| Activity |
Find the word "stop" in the listing. Copy out each line where it occurs.

(Exercise data)

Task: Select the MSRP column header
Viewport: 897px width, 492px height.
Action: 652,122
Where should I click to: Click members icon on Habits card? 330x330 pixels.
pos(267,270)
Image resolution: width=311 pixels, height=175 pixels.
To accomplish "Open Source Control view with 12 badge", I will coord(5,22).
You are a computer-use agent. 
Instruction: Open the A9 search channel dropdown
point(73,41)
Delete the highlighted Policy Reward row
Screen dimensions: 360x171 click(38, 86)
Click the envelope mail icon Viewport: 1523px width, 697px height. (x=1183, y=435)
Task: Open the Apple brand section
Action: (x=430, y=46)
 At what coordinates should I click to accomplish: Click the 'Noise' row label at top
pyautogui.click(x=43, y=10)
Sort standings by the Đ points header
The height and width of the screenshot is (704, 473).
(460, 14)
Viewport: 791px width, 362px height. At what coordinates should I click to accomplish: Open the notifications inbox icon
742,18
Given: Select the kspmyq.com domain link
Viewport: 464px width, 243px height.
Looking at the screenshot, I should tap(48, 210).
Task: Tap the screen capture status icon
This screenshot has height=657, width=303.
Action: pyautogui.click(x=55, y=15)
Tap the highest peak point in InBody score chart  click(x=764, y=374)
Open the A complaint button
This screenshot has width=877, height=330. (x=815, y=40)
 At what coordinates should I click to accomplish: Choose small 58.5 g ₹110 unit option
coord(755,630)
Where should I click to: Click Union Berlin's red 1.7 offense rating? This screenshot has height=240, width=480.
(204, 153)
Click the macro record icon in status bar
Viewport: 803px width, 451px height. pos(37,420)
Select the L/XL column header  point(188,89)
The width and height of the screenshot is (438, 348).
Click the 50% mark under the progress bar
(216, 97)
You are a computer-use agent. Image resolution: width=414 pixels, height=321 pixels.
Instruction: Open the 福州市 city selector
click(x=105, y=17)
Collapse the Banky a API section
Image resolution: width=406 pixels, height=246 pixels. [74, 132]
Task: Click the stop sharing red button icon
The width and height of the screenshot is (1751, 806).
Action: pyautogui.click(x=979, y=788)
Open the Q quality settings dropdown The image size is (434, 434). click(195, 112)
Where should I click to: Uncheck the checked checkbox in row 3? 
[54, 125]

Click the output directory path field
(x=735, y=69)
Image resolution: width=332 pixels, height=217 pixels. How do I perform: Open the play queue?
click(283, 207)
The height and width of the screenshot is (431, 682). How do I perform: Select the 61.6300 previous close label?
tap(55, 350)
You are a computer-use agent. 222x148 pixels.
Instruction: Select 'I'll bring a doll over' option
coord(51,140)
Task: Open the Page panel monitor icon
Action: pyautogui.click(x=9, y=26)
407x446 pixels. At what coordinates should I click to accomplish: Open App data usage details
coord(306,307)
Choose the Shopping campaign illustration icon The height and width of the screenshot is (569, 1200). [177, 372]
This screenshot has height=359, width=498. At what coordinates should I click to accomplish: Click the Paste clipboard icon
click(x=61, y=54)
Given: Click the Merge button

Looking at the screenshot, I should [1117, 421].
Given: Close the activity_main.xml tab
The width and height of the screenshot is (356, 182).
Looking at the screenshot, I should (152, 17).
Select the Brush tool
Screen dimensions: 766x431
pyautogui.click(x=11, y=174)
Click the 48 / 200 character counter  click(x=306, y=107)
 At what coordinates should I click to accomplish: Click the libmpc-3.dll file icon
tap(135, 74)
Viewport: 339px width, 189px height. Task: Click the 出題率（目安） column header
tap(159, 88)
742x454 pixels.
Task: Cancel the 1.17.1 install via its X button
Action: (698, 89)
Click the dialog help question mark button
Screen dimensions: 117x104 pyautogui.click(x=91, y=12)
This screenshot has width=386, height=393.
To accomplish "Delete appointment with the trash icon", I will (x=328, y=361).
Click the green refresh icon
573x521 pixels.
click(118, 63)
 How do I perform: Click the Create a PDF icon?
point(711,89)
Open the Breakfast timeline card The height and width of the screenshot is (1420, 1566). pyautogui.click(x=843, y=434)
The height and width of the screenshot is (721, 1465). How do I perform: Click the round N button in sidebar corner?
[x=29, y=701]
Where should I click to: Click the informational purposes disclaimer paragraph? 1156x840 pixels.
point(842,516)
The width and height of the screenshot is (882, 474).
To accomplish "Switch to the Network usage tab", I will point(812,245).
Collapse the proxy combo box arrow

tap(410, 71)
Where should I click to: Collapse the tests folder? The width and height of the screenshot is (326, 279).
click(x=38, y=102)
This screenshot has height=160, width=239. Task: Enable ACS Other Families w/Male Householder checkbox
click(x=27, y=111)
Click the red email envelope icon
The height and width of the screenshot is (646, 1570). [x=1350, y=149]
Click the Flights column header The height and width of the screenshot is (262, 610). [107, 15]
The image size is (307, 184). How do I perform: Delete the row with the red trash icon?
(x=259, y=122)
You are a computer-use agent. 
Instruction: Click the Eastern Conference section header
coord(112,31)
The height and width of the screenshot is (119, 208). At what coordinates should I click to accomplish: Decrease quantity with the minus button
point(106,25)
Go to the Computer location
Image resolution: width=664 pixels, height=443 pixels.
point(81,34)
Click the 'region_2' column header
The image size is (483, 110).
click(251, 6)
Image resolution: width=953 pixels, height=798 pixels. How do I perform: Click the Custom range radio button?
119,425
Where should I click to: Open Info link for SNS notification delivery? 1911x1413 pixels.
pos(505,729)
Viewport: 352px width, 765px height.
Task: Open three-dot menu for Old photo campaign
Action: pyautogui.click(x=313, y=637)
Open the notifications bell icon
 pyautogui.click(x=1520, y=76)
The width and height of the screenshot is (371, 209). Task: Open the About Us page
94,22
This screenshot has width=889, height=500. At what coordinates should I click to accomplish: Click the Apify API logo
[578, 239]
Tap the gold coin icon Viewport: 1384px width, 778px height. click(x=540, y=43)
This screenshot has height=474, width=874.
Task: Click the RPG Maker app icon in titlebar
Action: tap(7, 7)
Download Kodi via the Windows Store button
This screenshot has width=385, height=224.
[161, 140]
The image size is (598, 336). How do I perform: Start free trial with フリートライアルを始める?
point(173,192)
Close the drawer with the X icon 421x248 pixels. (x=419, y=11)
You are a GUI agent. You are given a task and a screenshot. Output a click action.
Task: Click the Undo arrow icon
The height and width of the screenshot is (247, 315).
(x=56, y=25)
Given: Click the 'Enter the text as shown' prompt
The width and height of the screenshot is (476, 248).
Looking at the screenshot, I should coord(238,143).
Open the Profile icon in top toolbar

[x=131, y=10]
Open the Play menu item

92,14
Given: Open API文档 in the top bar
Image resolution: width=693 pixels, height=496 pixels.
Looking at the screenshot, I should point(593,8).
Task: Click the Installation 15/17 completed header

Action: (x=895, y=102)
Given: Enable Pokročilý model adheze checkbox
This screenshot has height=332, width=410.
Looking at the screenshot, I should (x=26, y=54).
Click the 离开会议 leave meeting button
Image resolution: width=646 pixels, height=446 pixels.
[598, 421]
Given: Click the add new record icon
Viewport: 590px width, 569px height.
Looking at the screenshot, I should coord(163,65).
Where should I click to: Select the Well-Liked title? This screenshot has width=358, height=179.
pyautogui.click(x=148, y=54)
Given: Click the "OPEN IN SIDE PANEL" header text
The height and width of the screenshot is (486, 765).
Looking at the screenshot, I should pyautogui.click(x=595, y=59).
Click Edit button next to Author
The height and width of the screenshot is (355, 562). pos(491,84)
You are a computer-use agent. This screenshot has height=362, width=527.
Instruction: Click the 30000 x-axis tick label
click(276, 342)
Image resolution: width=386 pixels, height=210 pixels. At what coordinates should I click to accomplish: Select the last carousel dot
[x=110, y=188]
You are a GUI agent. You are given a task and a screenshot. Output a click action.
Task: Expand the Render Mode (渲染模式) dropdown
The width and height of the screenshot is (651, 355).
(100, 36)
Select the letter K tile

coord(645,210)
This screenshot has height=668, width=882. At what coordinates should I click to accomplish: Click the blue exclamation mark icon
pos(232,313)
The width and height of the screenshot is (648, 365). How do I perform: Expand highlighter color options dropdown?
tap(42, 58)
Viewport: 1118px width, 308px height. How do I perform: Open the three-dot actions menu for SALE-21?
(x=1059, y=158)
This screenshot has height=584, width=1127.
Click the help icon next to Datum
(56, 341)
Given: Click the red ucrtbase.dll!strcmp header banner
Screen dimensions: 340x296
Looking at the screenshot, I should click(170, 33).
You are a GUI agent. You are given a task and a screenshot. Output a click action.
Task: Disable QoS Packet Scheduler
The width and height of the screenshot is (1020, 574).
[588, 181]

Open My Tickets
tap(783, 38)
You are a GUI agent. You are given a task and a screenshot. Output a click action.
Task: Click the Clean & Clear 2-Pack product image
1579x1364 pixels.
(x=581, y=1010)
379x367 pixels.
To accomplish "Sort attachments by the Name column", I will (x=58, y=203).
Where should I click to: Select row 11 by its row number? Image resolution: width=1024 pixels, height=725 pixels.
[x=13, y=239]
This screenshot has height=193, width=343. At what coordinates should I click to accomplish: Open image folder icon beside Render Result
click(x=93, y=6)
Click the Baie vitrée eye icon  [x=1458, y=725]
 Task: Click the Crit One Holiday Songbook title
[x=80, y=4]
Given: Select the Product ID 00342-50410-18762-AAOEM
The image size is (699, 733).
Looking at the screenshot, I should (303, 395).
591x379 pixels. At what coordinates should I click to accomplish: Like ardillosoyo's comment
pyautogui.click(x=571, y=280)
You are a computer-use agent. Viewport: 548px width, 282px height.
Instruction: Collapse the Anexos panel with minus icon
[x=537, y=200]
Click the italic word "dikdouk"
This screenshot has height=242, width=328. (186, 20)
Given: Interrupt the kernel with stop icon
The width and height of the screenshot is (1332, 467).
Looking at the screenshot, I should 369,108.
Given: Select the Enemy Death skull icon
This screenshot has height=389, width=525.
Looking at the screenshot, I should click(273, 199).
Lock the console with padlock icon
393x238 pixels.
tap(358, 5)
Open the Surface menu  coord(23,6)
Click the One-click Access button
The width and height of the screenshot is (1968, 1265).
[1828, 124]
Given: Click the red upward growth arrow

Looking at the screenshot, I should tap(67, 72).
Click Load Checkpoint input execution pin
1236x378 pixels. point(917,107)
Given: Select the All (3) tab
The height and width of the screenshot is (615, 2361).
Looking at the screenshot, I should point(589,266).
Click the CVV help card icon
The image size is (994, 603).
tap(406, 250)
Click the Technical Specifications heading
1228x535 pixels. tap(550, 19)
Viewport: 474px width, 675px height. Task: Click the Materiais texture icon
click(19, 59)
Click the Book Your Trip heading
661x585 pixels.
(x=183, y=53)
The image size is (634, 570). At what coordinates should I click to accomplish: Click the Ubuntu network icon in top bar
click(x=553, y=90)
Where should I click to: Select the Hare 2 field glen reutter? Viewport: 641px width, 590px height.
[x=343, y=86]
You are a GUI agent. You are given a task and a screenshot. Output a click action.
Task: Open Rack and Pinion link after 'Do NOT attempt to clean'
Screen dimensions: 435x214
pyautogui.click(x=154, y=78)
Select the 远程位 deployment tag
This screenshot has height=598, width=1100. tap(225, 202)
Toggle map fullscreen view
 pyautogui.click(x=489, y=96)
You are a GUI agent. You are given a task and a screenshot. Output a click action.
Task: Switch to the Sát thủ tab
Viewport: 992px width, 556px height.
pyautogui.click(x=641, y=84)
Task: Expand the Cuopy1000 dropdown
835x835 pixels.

(End Exercise data)

| Response |
Task: Click the stop sharing red button icon
Given: Interrupt the kernel with stop icon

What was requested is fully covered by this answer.